A escolha de Lone Scherfig parece soar completamente arbitrária, mas não é de causar assim tanta estranheza. Foi em 2001, a última edição do festival antes de Dieter Kosslick começar a sua jornada de dezoito anos, que ela levou o urso de prata para casa pelo seu simpático “Italiano Para Principiantes”; um dos últimos filmes produzidos dentro dos padrões do finado movimento Dogma 95.

Depois disso, seguiu-se a comédia de humor negro “Wilbur Quer Matar-se” e Scherfig firmou-se então como uma das promessas do novo cinema indie europeu a se ter debaixo de olho. Infelizmente, o tempo mostrou que o entusiasmo não passava de fogo de palha e nem o sucesso de “Uma Outra Educação” (2000), e as suas três nomeações para o Óscar, foram suficientes para provar-nos do contrário.

No novo “The Kindness of Strangers”, o ceticismo habitual também não nos deixa enganar. Tudo o que é preciso saber sobre o novo filme de Scherfig, está explicado no seu título. A saber: uma porção de personagens insossas, à deriva por Nova Iorque, vivendo às margens do sistema e que são definidas pelas pequenas gentilezas trocadas com estranhos pela rua.

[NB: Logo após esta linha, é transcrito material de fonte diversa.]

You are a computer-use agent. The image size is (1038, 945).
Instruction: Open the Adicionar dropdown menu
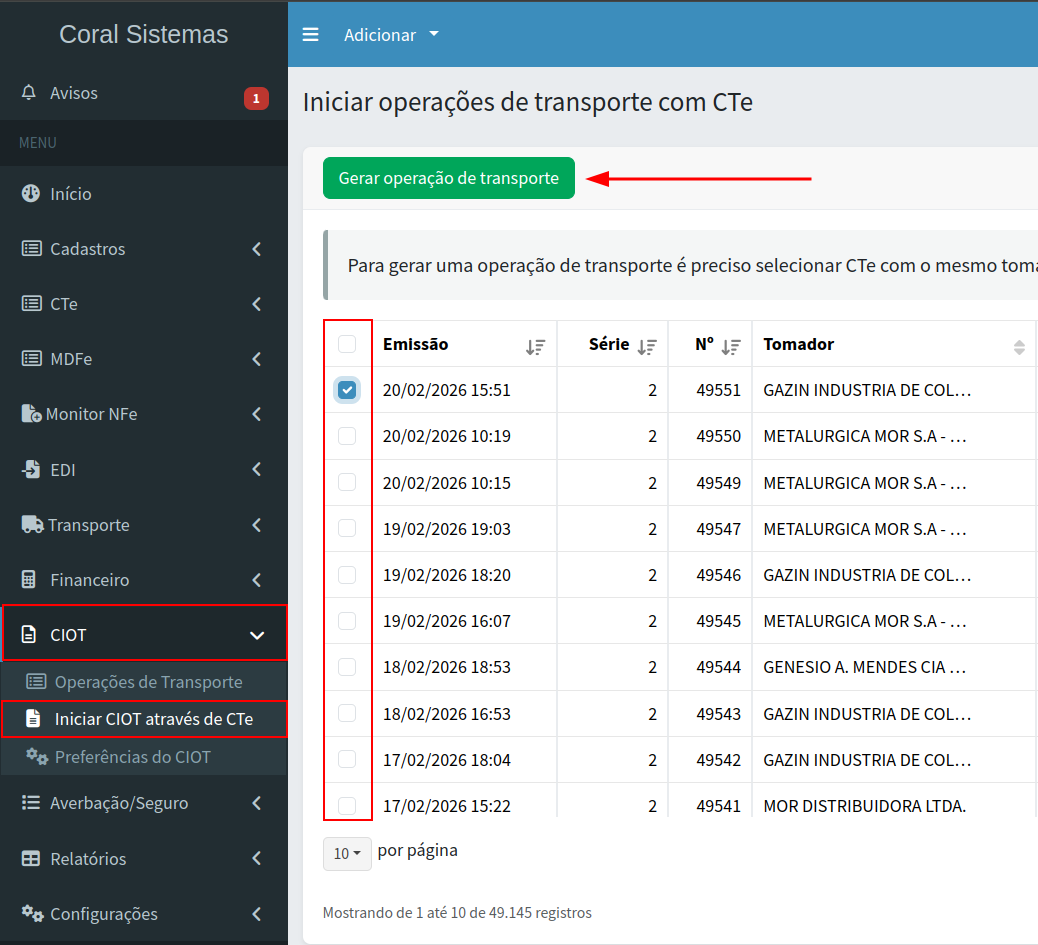coord(391,35)
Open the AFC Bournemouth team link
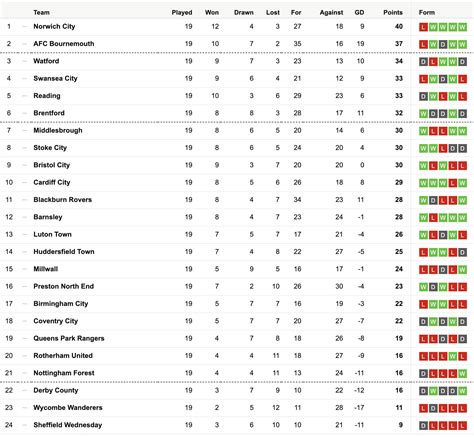Image resolution: width=474 pixels, height=437 pixels. coord(64,44)
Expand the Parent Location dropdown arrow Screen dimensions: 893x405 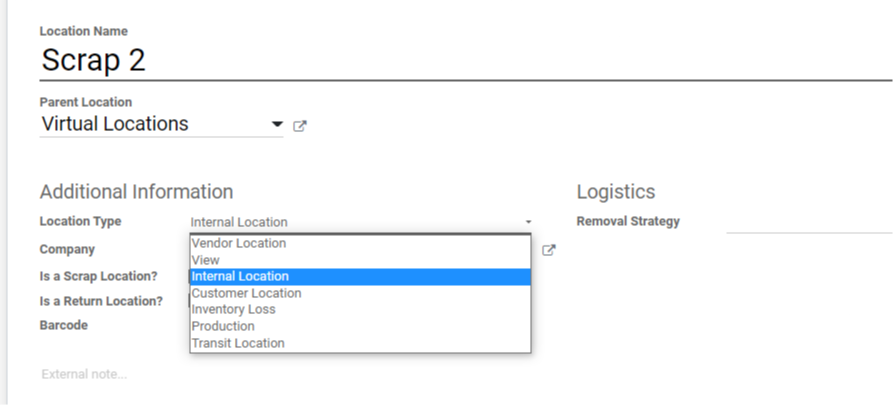[x=277, y=125]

A personagem central desse emaranhado de histórias é Clara (Zoe Kazan), que corre para cá e para lá com os seus dois filhos em busca de comida e de um canto para dormir. Enquanto fura festas em hotéis de cinco estrelas para roubar finger food de caviar para os meninos que esperam no carro, uma série de lugares comuns, em altas doses de sacarina, é despejado no ecrã sem o menor pudor.

No meio dessas andanças, Clara conhece a enfermeira Alice (Andrea Riseborough) que, claro, prontamente lhe ajuda com cama, comida e roupa lavada. Alice também trabalha em part-time como mediadora num grupo de terapia coletiva e é aí que as outras personagens, ainda mais insignificantes e desprovidas de carisma, dão o ar da sua (des)graça.

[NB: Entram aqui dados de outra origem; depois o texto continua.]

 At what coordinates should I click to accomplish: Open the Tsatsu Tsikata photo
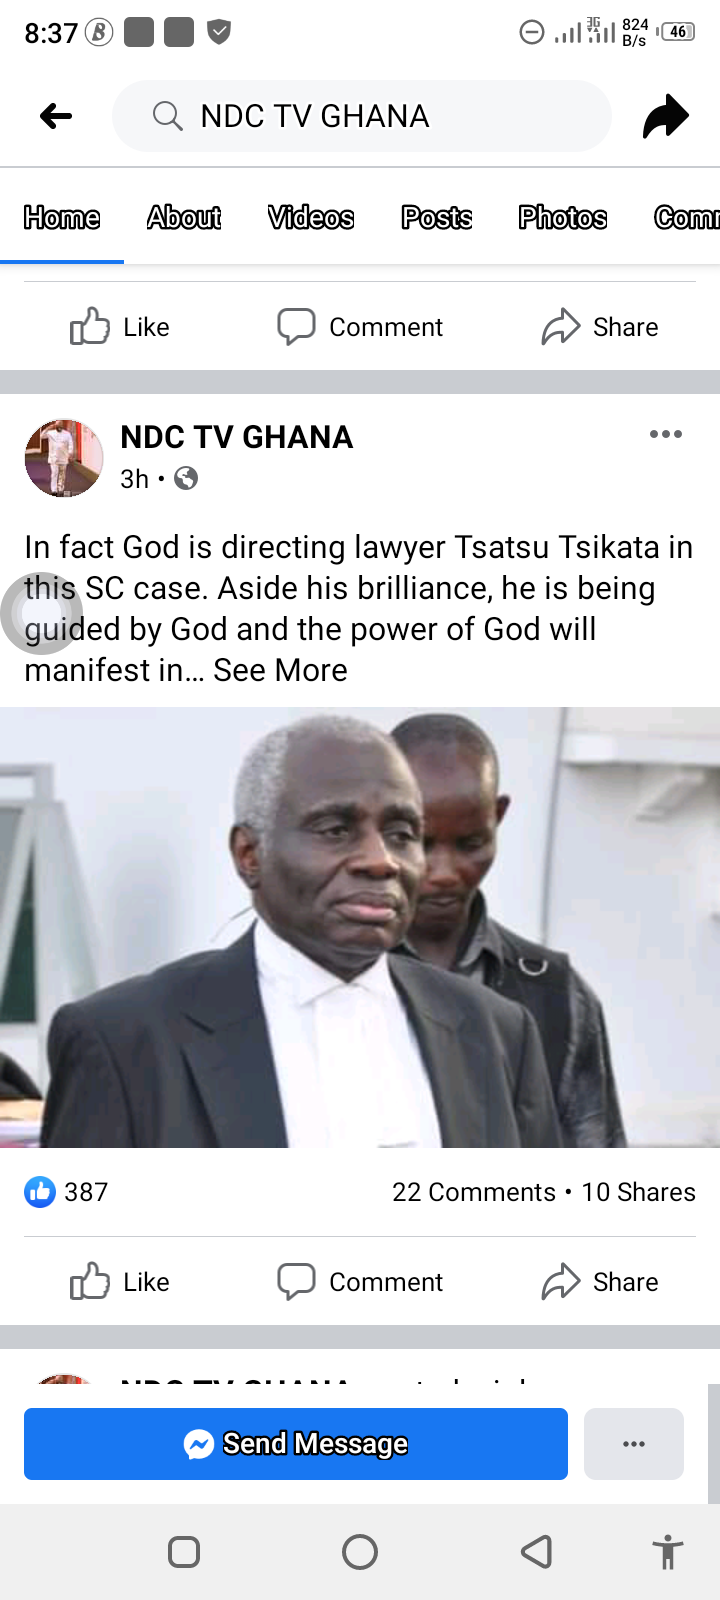click(x=360, y=927)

Há também um restaurante russo, com o sempre ilustríssimo Bill Nighy, que também é produtor executivo no filme, a fazer de garçon; e é o local onde todas as personagens eventualmente se encontram e se ajudam umas às outras. Talvez seja do ator inglês os momentos menos aborrecidos deste filme; com pouquíssimo tempo de ecrã ou de diálogos, é ele a única razão de conseguir acompanhar este imbróglio urbano até ao seu final previsível.

Quando questionada, na conferência de imprensa, como é que o seu filme se enquadra no tema do festival deste ano (“O Privado é Público”), a realizadora atrapalha-se na resposta e admite que só soube do tema no dia “só hoje é que li o pequeno manifesto de Kosslick sobre o “privado é político” e isso deixou-me orgulhosa, de certa forma, porque este filme e as suas personagens não são nada políticos”.

A realizadora então emenda, numa explicação empolada, que espera que o seu filme, lá no fundo, possa dialogar com as “big issues” dos nossos tempos e que, assim, consiga criar alguns “valores políticos”. Afinal, dizia ela pouco antes, já não há mais gentileza neste mundo cruel. Aqui deste lado, só conseguimos responder-lhe à altura dos seus chavões: de boas intenções está o inferno cheio.